Update the entries that open with the line containing "The image size is (650, 400)." and close with the line containing "Select the Banners package icon" by replacing "Banners" with "Badges" and leaving everything else unchanged. Return only those lines.

EXERCISE INPUTS:
------------------------------
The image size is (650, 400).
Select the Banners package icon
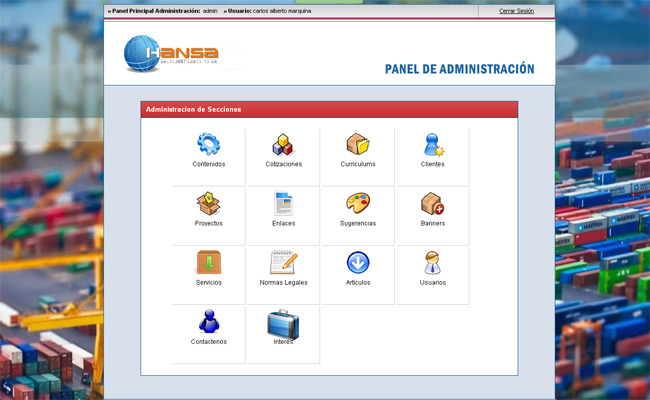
------------------------------
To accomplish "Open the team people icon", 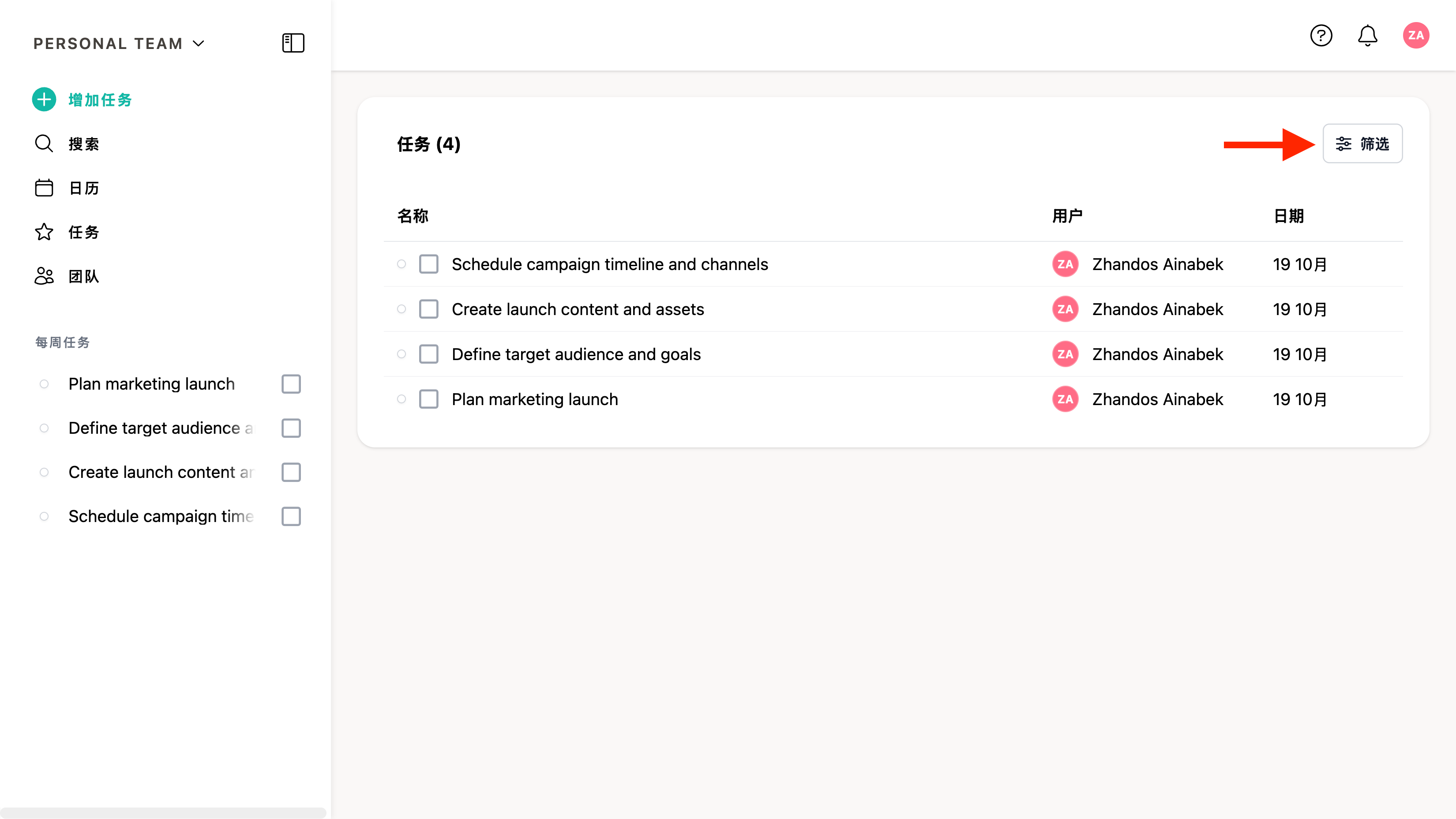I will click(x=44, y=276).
------------------------------
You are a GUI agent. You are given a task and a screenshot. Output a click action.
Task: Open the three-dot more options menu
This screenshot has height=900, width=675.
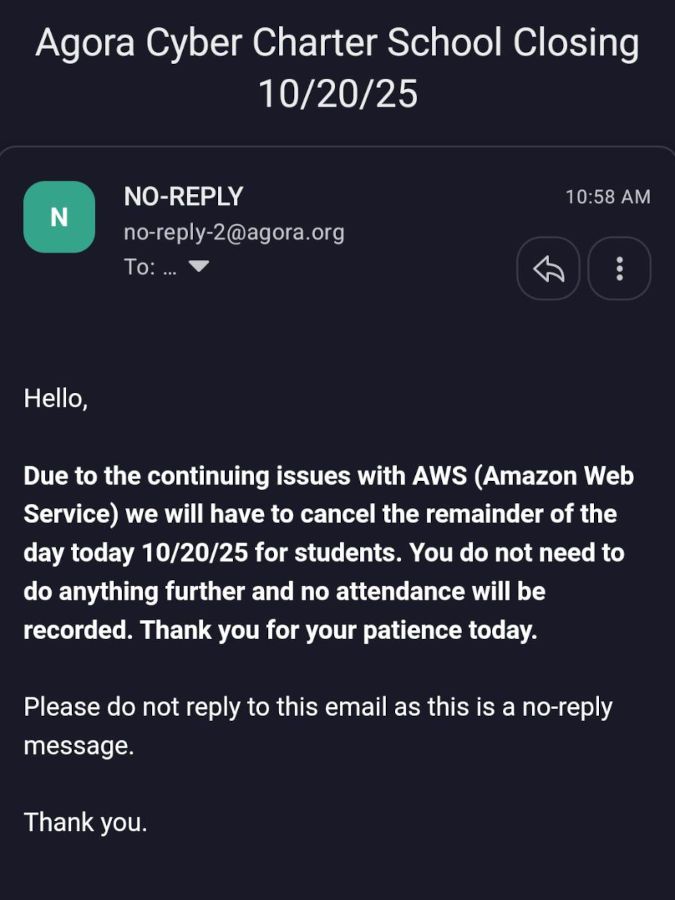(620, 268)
------------------------------
RESULT OF THIS EXERCISE:
The image size is (650, 400).
Select the Badges package icon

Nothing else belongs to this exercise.